Her own shoes were well-worn Nikes. Not the fancy kind the kids wore, but medium-price, sensible training shoes un-mentioned in the article. She was training to live a long and able life, not to slam-dunk a basketball.
She was in the stretch now, approaching the exit onto Central Park South, near Fifth Avenue and Fifty-eighth Street, where she’d shopped for a birthday gift for Michael yesterday at F A O Schwarz. It was a few minutes past noon, and a couple of office workers on their lunch hour, guys in white shirts and brightly flowered ties, with their dark suit coats slung over their shoulders, walked by and gave her the look as she jogged past them breathing hard, her long legs kicking out and her thighs straining with effort. She was running flatfooted now, hearing and feeling the entire surfaces of her rubber soles slap on the packed asphalt. Each stride sent a jolt of pain through her ribs on her right side and stretched the tendons in her calves until they felt as if they were about to tear. The fronts of her thighs ached and threatened to cramp. She was laboring, but she’d make it. She repeated to h
erself that she’d make it. Her breathing was harsh and ragged, rasping with effort. A man riding a balloon-tire bicycle smiled at her struggle. An old woman dressed in rags glanced at her with gloomy hostility from where she sat cross-legged on the grass, her wispy gray hair a wild tangle, a misshapen plastic trash bag of personal possessions lying beside her like the black and foreboding burden of her life.
Molly reached the park bench where she’d decided to end her run, then made herself take a few strides past it. Discipline. Finally she stopped running and walked in a slow circle, hands on hips, a medium-height, thin woman with a heart-shaped face described as sweet more often than beautiful. She was a bit wide through the pelvis, with breasts she sometimes imagined would fit neatly into teacups. David had told her that about her breasts once, not in any way un-complimentary, while they were making love.

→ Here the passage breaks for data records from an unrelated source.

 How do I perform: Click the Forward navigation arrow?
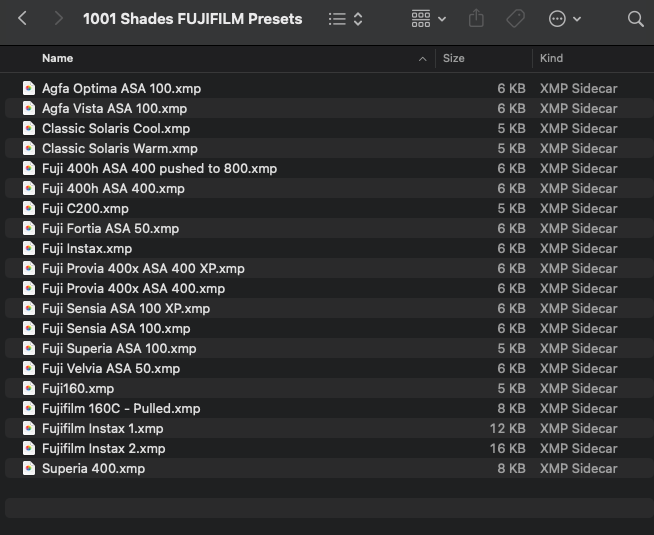(x=58, y=19)
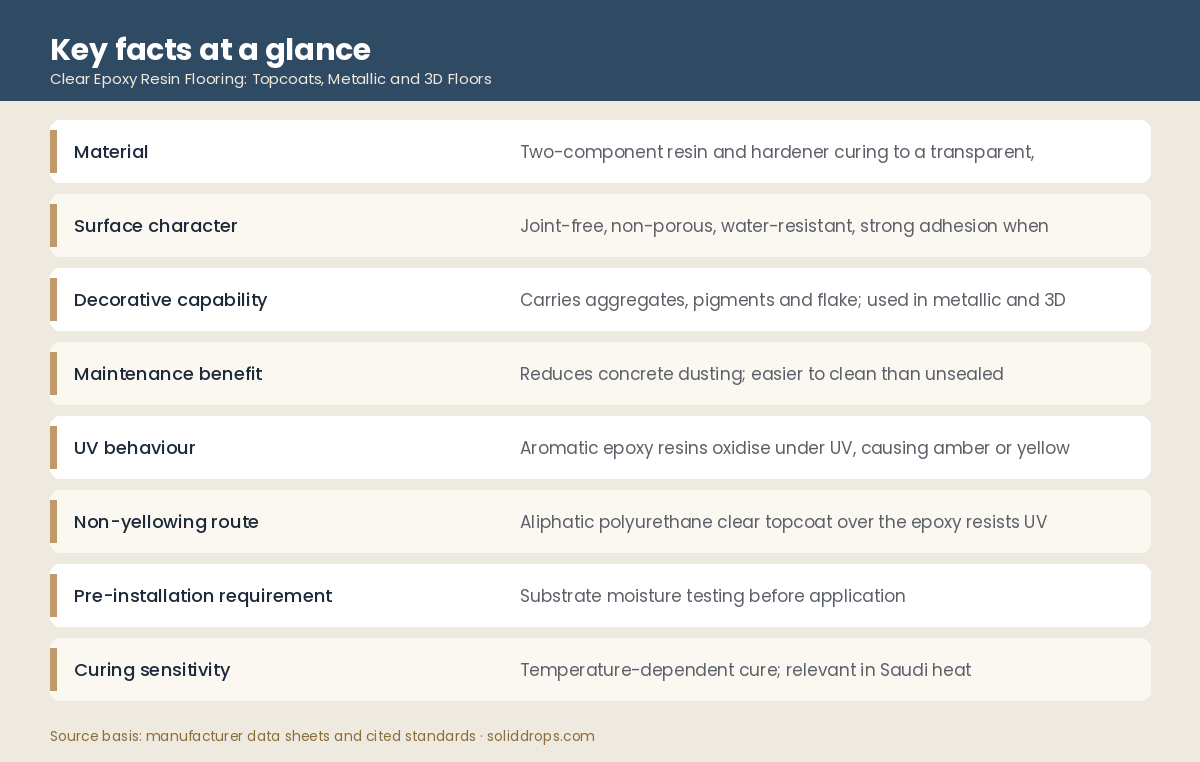Click the Pre-installation requirement label
Image resolution: width=1200 pixels, height=762 pixels.
click(x=203, y=596)

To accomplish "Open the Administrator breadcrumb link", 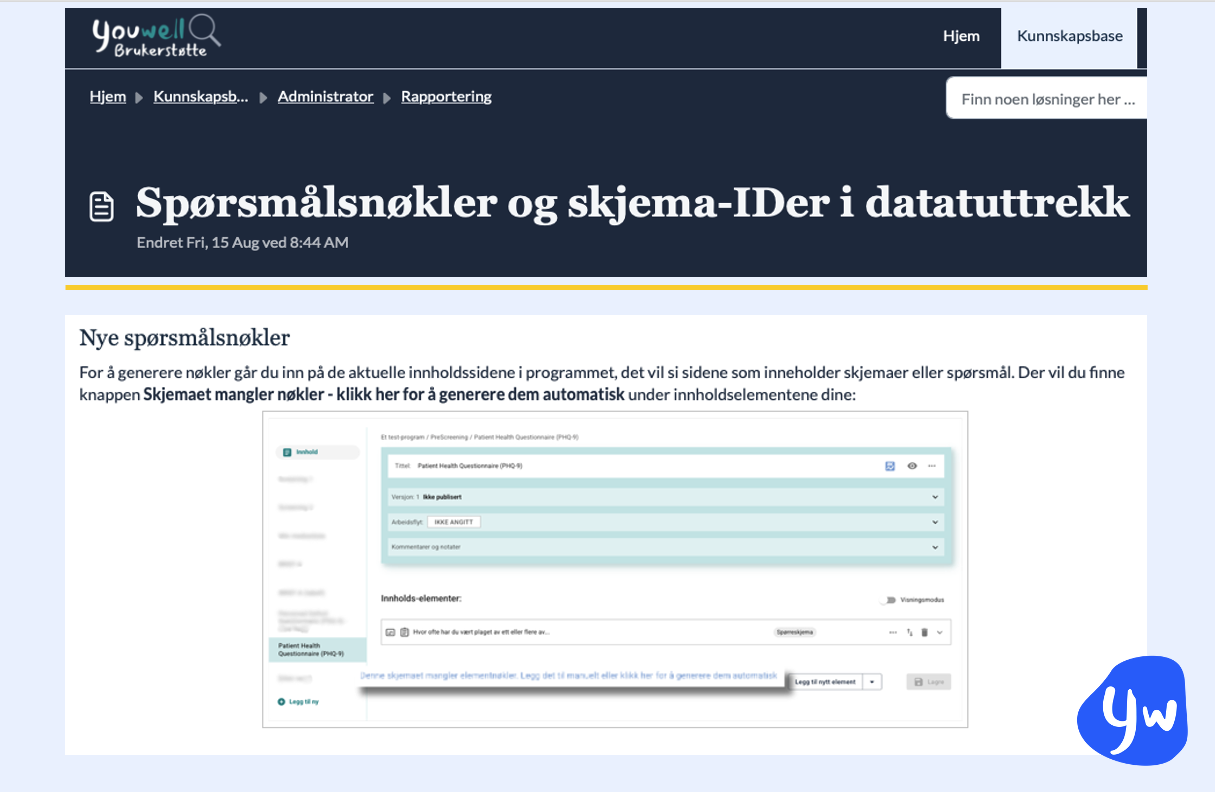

She spat off to the side. Not very ladylike, but she’d breathed in a gnat or some other minute insect as she’d passed the bench. Probing around the inside of her dry mouth with her tongue, she decided the insect was gone but she needed something to drink, and soon. She stood for a while bent over, still with her fists propped on her hips, then straightened up and used the bottom of her faded Phantom of the Opera souvenir T-shirt to wipe sweat from her face.
She let out a long breath and looked around. The office workers and the man on the bike were gone. The old woman was still glaring at her, as if finally she’d found the one responsible for her situation.
Molly felt a pang of pity for the homeless woman, then a thrust of fear as she saw that no one else was around.
The woman stirred on the grass, then began to rise, old bones and sinew demonstrating surprising dexterity and strength.
This was silly, Molly knew. She was a twenty-seven-year-old woman in good shape, maybe a bit winded from her run, but she could still easily outdistance this ancient and decrepit derelict. She had nothing to fear.